Verdict: Made me smarter — less for the policy fixes than for the window into how a credible newspaper publisher actually sees this. The looters line is the cleanest distillation I’ve read of the view most journalists hold of AI companies — disparaging, sure, but it’s the same instinct my own colleague Janelle Irwin Taylor voiced in our last From the Slack channel, where she described herself as “cautious and skeptical” and worried we aren’t “responsibly harnessing the power of this technology.” When the people who make the information describe the technology as theft, that’s a tell about where this fight is heading.
Florida implications — the Uthmeier-OpenAI suit is becoming the center of gravity for the whole Florida AI beat: a child-safety case that’s also a proxy for the IP and Section 230 fights playing out nationally.
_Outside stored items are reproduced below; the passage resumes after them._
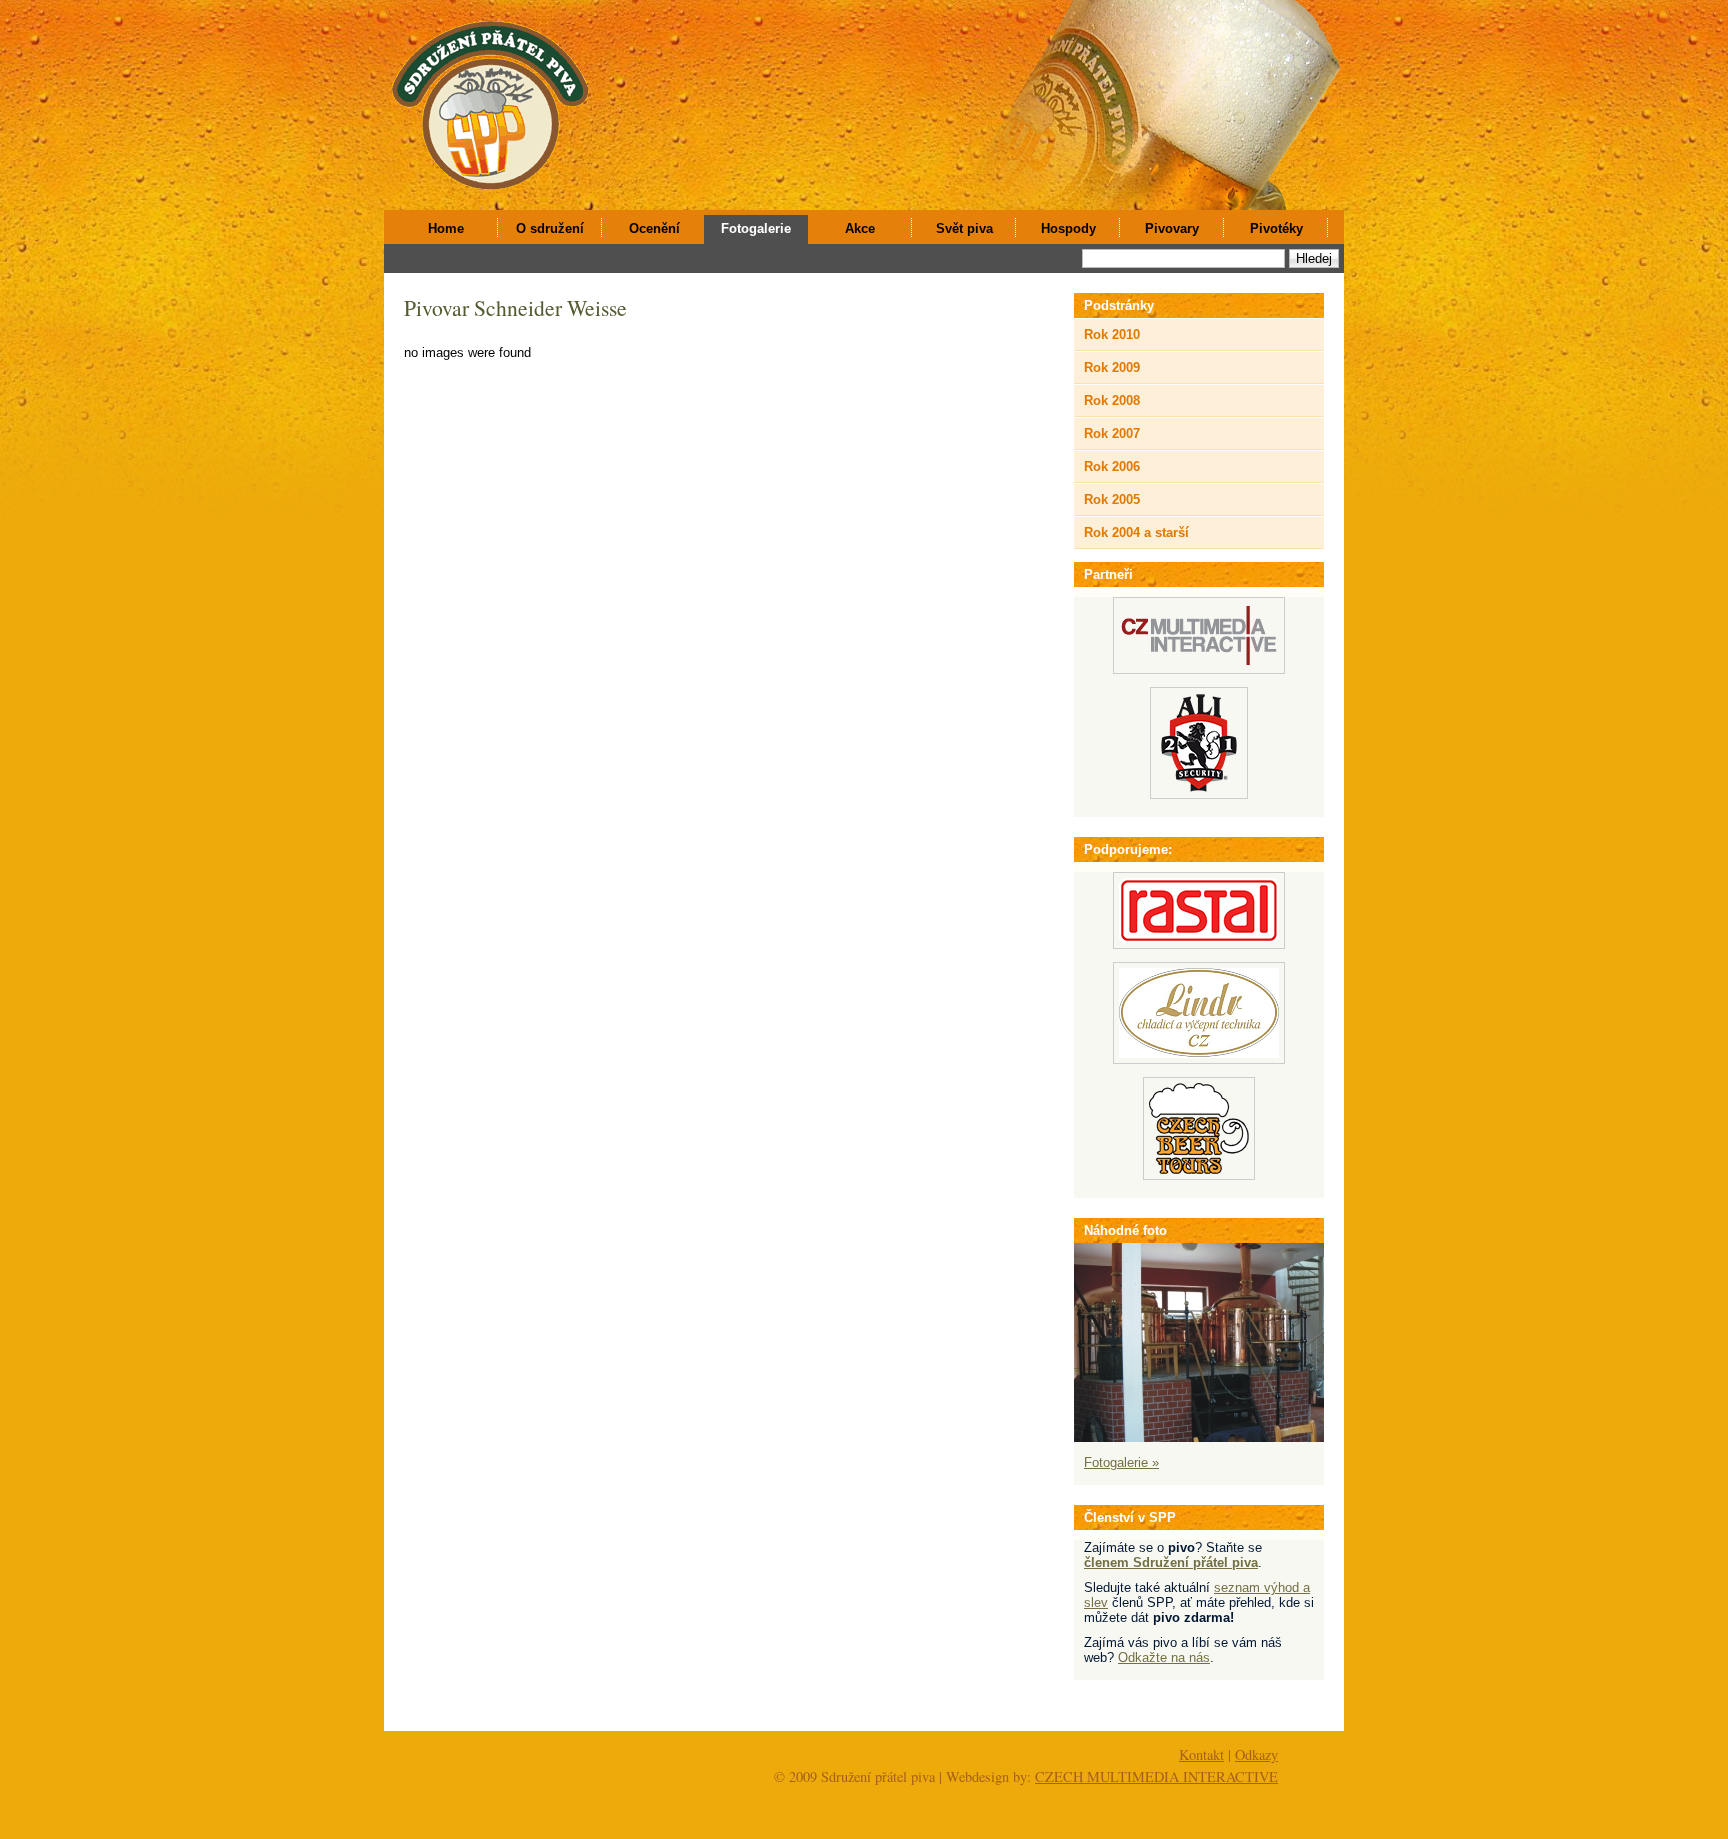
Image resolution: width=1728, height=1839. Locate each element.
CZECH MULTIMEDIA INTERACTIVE (1156, 1776)
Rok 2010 (1112, 334)
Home (446, 228)
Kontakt (1201, 1754)
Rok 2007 (1112, 433)
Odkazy (1256, 1754)
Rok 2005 (1112, 499)
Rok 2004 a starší (1136, 532)
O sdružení (550, 228)
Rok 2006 (1112, 466)
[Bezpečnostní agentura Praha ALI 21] (1199, 794)
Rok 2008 (1112, 400)
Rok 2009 (1112, 367)
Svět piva (964, 228)
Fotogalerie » (1121, 1462)
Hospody (1068, 228)
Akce (860, 228)
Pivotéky (1276, 228)
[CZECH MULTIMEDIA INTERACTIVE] (1199, 669)
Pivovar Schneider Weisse (515, 307)
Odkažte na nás (1164, 1657)
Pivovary (1172, 228)
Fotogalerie (756, 228)
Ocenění (654, 228)
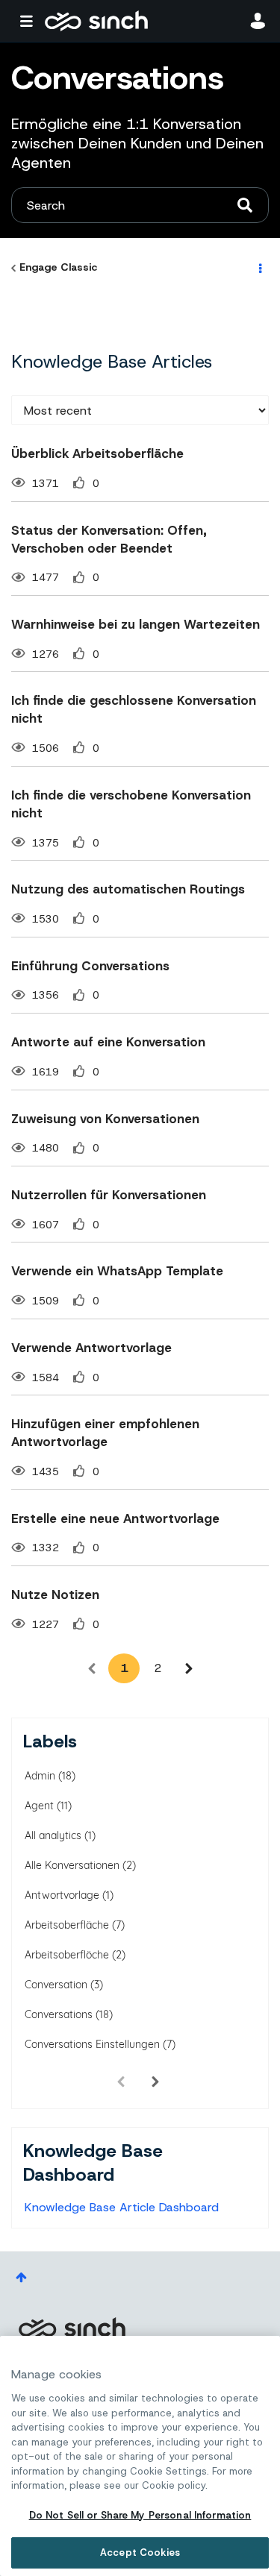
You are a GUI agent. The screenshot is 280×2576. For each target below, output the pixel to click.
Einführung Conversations (90, 966)
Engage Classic (58, 267)
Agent (39, 1805)
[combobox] (140, 205)
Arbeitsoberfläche (67, 1925)
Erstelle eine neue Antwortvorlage (115, 1518)
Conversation (56, 1984)
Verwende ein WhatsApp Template (117, 1271)
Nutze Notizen (55, 1594)
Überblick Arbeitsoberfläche (97, 453)
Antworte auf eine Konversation (108, 1042)
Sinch (72, 2328)
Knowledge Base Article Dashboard (122, 2207)
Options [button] (259, 268)
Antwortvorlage (62, 1895)
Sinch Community (96, 21)
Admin (40, 1775)
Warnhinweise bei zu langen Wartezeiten (135, 624)
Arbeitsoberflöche (67, 1954)
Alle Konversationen (72, 1865)
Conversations (59, 2014)
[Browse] (30, 21)
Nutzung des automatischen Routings (128, 889)
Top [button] (21, 2277)
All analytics (53, 1835)
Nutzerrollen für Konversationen (108, 1195)
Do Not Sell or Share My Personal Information (140, 2515)
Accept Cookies (140, 2552)
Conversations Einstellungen (92, 2044)
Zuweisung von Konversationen (105, 1118)
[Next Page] (188, 1669)
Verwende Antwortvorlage (91, 1347)
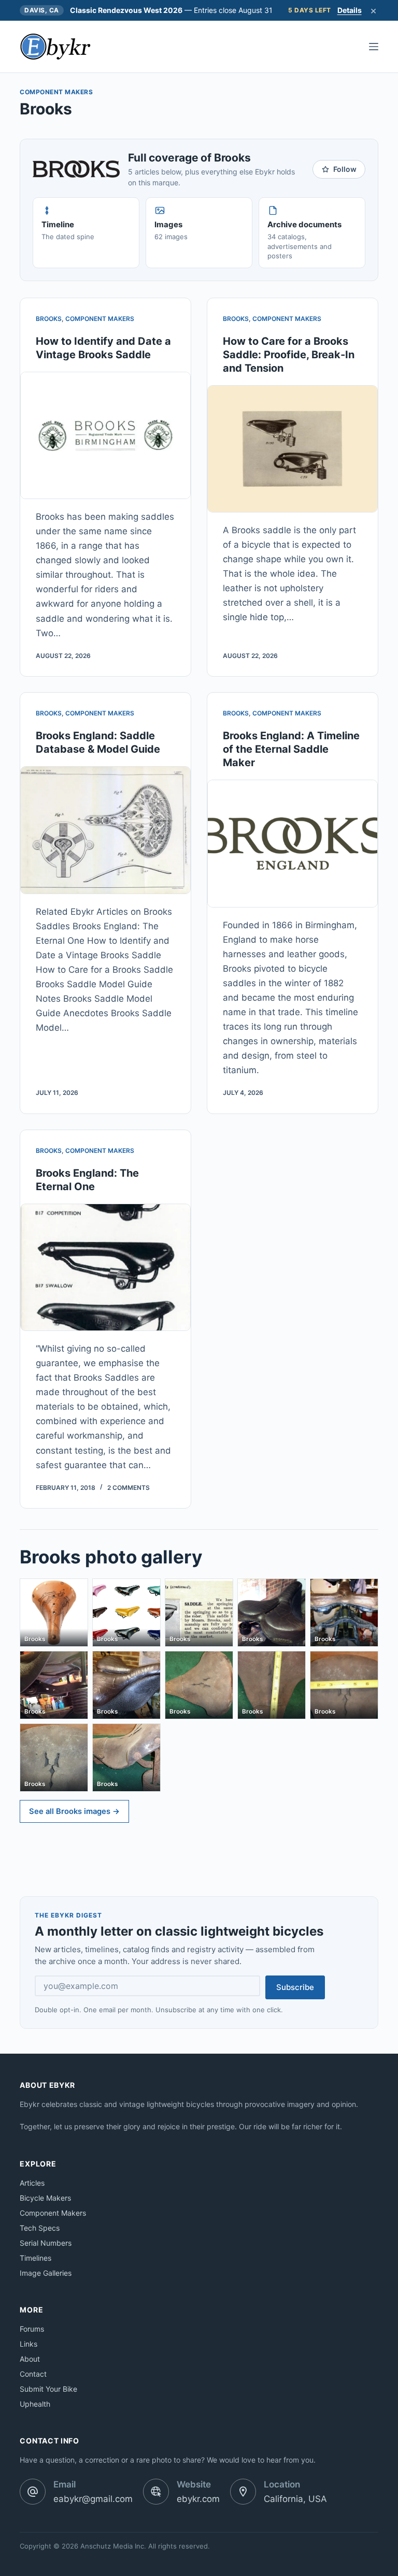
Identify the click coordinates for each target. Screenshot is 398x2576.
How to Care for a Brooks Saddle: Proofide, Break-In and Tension (288, 354)
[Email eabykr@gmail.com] (33, 2492)
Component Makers (99, 319)
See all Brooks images (74, 1811)
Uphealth (35, 2403)
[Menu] (373, 46)
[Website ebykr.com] (156, 2492)
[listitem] (54, 1612)
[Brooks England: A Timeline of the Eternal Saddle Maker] (292, 843)
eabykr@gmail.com (93, 2499)
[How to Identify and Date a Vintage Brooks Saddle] (105, 435)
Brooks (49, 319)
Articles (32, 2182)
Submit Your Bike (48, 2388)
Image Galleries (46, 2272)
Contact (33, 2373)
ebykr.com (198, 2499)
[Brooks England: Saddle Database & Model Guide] (105, 830)
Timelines (35, 2257)
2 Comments (128, 1487)
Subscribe (295, 1987)
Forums (32, 2328)
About (30, 2358)
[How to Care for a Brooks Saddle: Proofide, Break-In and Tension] (292, 449)
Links (28, 2343)
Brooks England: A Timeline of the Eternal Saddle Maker (291, 749)
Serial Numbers (46, 2242)
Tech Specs (40, 2227)
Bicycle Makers (45, 2197)
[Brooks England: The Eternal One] (105, 1267)
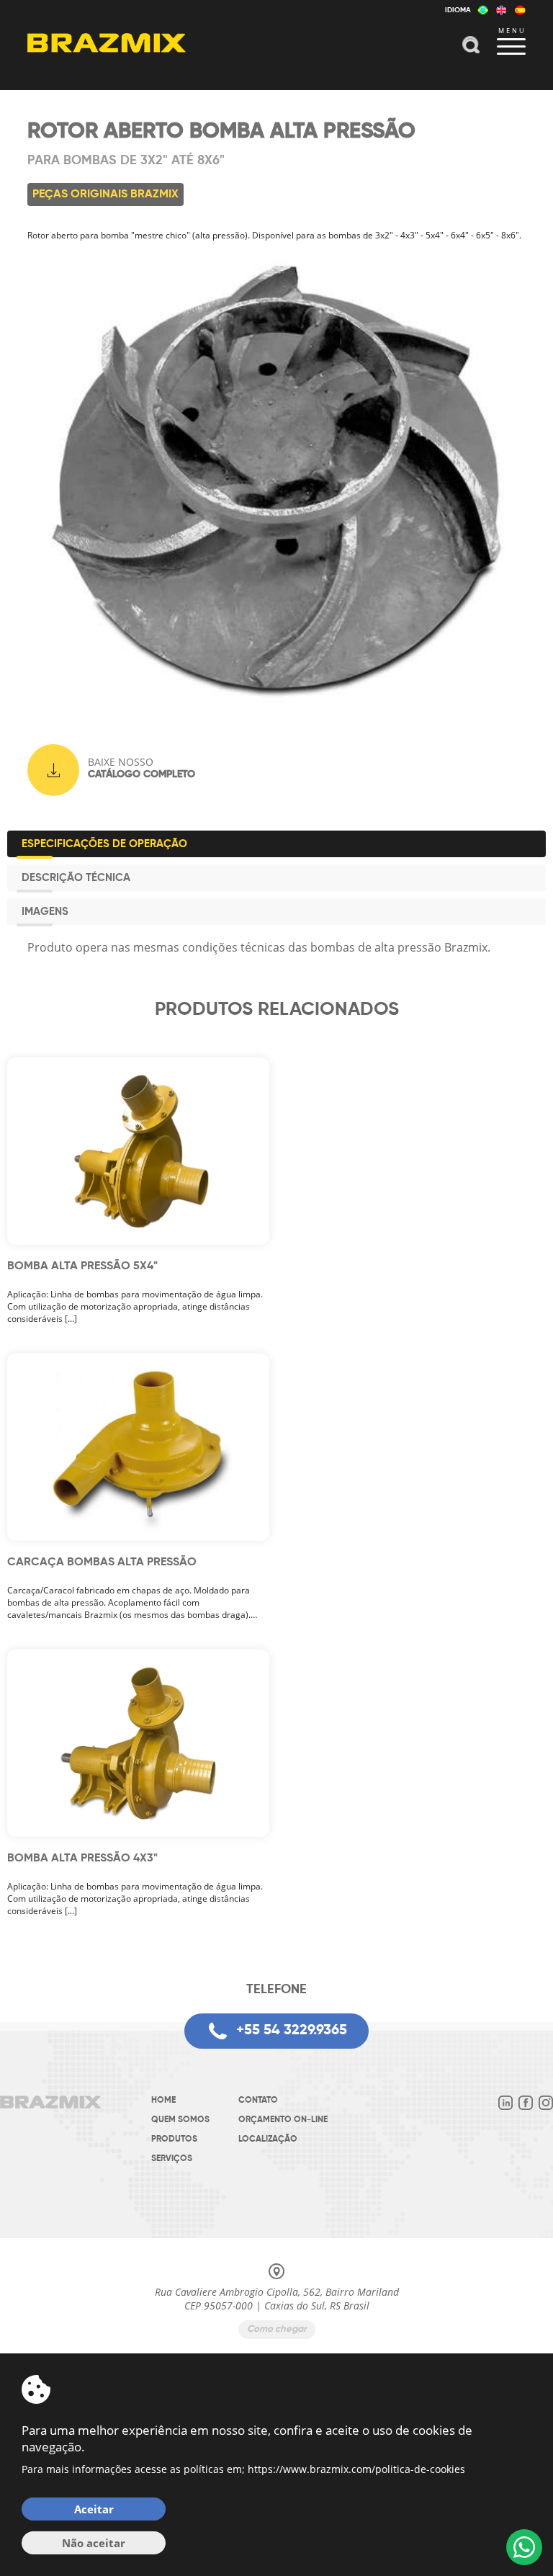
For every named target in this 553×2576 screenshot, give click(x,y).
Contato (258, 2100)
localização (267, 2139)
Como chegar (277, 2329)
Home (163, 2100)
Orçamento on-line (283, 2120)
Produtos (174, 2139)
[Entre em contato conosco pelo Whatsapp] (524, 2547)
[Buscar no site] (470, 46)
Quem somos (180, 2120)
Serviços (171, 2159)
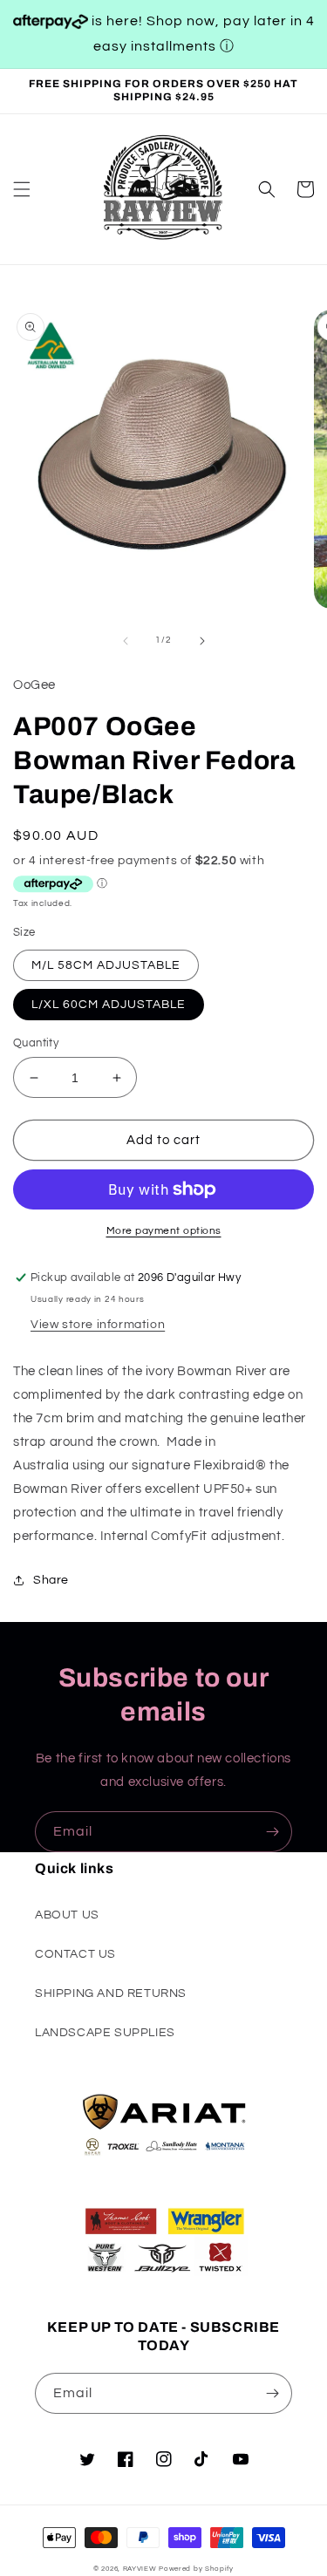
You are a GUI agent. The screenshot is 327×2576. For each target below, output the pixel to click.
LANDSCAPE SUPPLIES (105, 2033)
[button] (22, 189)
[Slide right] (202, 641)
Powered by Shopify (196, 2569)
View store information (98, 1325)
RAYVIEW (140, 2569)
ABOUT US (67, 1915)
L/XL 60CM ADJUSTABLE (108, 1004)
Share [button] (51, 1580)
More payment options (163, 1231)
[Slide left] (125, 641)
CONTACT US (75, 1954)
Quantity (35, 1043)
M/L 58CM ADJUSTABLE (106, 965)
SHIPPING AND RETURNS (111, 1993)
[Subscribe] (272, 1831)
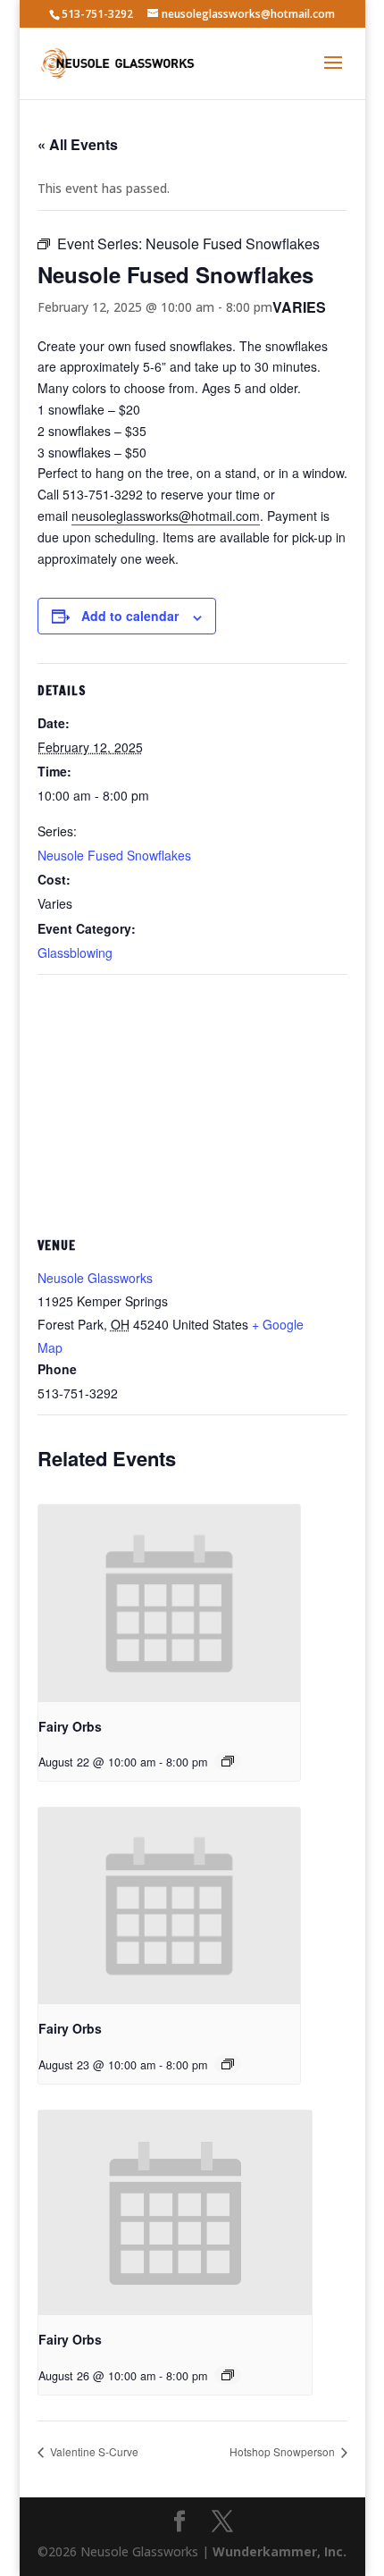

— POLITICO’s Catherine Allen and Noah Baustin map more than 200 data centers going up across competitive House seats and find both parties flat-footed on the fallout. Forty of 69 battleground districts have facilities planned or under construction, yet broader party messaging is “essentially nonexistent.” The bookmark-worthy asset is the interactive map of data centers planned or under construction by congressional district — but the sharpest finding is that every congressional and gubernatorial ad mentioning data centers, per AdImpact, attacks them, most aimed at Republicans. Rep. Marcy Kaptur calls the backlash “spontaneous combustion coming up from the grassroots” — no wonder, when Gallup finds 7 in 10 Americans don’t want a data center built in their area. The fight has outrun the strategy.
Verdict: Bookmarked it — the map is the reference asset, a district-by-district scoreboard I’ll come back to as the data center beat develops and the 2028 cost-of-living thesis sharpens.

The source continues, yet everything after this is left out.